- Esercizi
- A) Stabilisci se ciascuna affermazione concorda con il brano sul percorso formativo in Toscana, rispondendo sì o no e citando tra virgolette le parole del brano che lo decidono: (i) la prima edizione del percorso si è svolta da maggio a novembre; (ii) il percorso era destinato a sacerdoti e religiose nei primi cinque anni di ordinazione o consacrazione; (iii) al percorso hanno partecipato meno di cento persone.
- B) Riprendi il brano sul percorso formativo in Toscana dopo l'ultima frase riportata, aggiungendo un breve paragrafo.

**** Estratto del documento ****

Dopo la presentazione della seconda rilevazione sulle attività dei Servizi territoriali di tutela minori e adulti vulnerabili promossa dalla Cei (leggi qui), è stata la volta di due buone pratiche.
La prima è un percorso di formazione umana dedicato ai sacerdoti e alle religiose della Toscana nei primi dieci anni di ordinazione o consacrazione. Realizzato in collaborazione con Scuola di alta formazione in Antropologia medica della Facoltà teologica dell’Italia centrale il percorso, la cui prima edizione si è svolta da maggio a novembre, ha come obiettivo quello di riflettere su alcune aree del vissuto e aspetti della pastorale che hanno bisogno di particolare cura e attenzione. «La priorità è stata prendersi cura delle singole persone, della loro formazione per una crescita di maturità. Altrimenti si rischia di passare i contenuti che poggiano su strutture umane profondamente immature», ha spiegato la responsabile del progetto suor Tosca Ferrante, coordinatrice del Servizio regionale per la tutela dei minori e degli adulti vulnerabili. Nei quattro appuntamenti che hanno scandito il percorso si è parlato di diritti e doveri dei sacerdoti e delle religiose, di solitudine e dipendenze, di consapevolezza e della sua gestione, dei nuovi legami familiari. Hanno partecipato oltre 150 persone, con un’età media di 35/40 anni: «C’erano molti parroci e sacerdoti impegnati in parrocchie, ma anche le religiose che operano nelle strutture educative. Tanti preti e suore giovani si sentono sopraffatti dai messaggi che veicolano i media, un’accusa generalizzata nei confronti della Chiesa. Quasi che tutti fossero abusatori. Abbiamo creato una alleanza educativa, spiegando che la cura della nostra vocazione personale è una responsabilità verso le persone che serviamo. E i vescovi della Toscana sono molto soddisfatti questo percorso, che vogliamo riproporre».

**** Dati forniti ****

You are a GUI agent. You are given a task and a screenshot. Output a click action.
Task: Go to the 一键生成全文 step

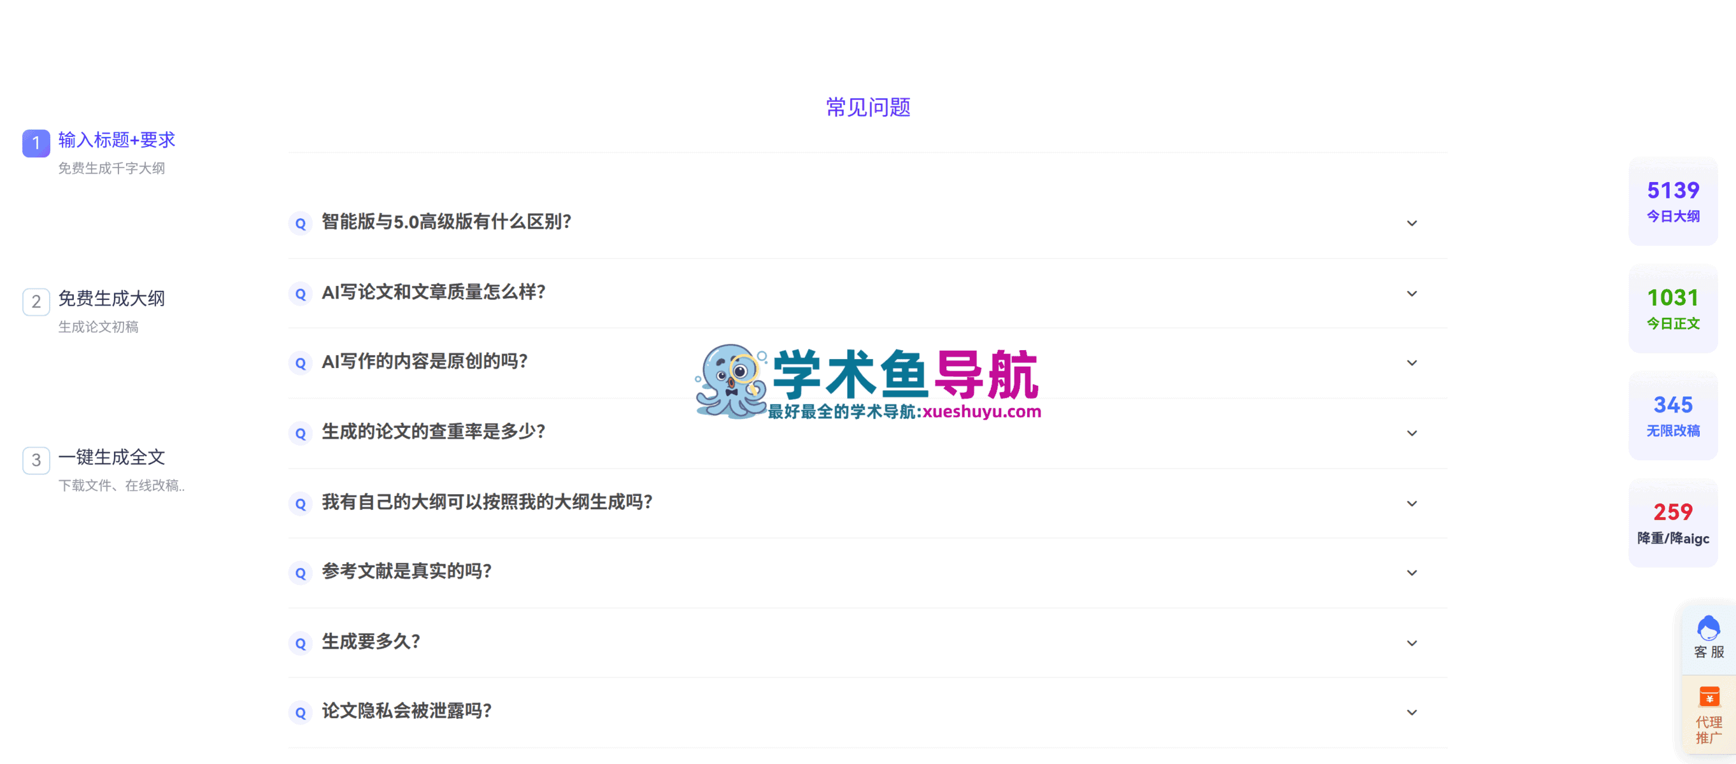click(112, 457)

****

- Risposte
- A)
(i) Sì: «la cui prima edizione si è svolta da maggio a novembre».
(ii) No: «nei primi dieci anni di ordinazione o consacrazione».
(iii) No: «Hanno partecipato oltre 150 persone».

- B)
Dall’Abruzzo, invece, è arrivata la testimonianza di una buona prassi inter-istituzionale, con la presentazione di un protocollo d’intesa promosso dalla diocesi di Sulmona-Valva con il Servizio sociale territoriale, le Forze dell’Ordine, i Servizi sanitari, gli enti del Terzo settore e la realtà scolastica. Il protocollo mira a creare una rete di coordinamento in tema di maltrattamento e abuso a danno dei minori tra i diversi attori presenti sul territorio, promuovendo interventi finalizzati a prevenire, rimuovere e monitorare tale fenomeno, formando gli operatori dei servizi presenti sul territorio sulle tematiche inerenti l’abuso e il maltrattamento dei minori e favorendo iniziative di sensibilizzazione sulla problematica rivolte alla cittadinanza. «Abbiamo avviato un progetto interno alla diocesi, coinvolgendo gli uffici pastorali, che fosse anche aperto alle istanze del territorio – racconta Lucia Colalancia, psicoterapeuta e referente del Servizio diocesano per la tutela dei minori -. Siamo da sempre radicati nella vita della società civile, dunque è stato naturale stringere rapporti con le istituzioni del territorio. Mancava un collegamento, una prassi consolidata rispetto alla tutela dei minori in caso di abuso. Ognuno si muoveva autonomamente, non c’era una rete. Abbiamo voluto mettere in circolo le tante risorse. Le lentezze burocratiche e la carenza di personale pubblico ha rallentato l’attuazione del protocollo. Ma siamo pronti a partire».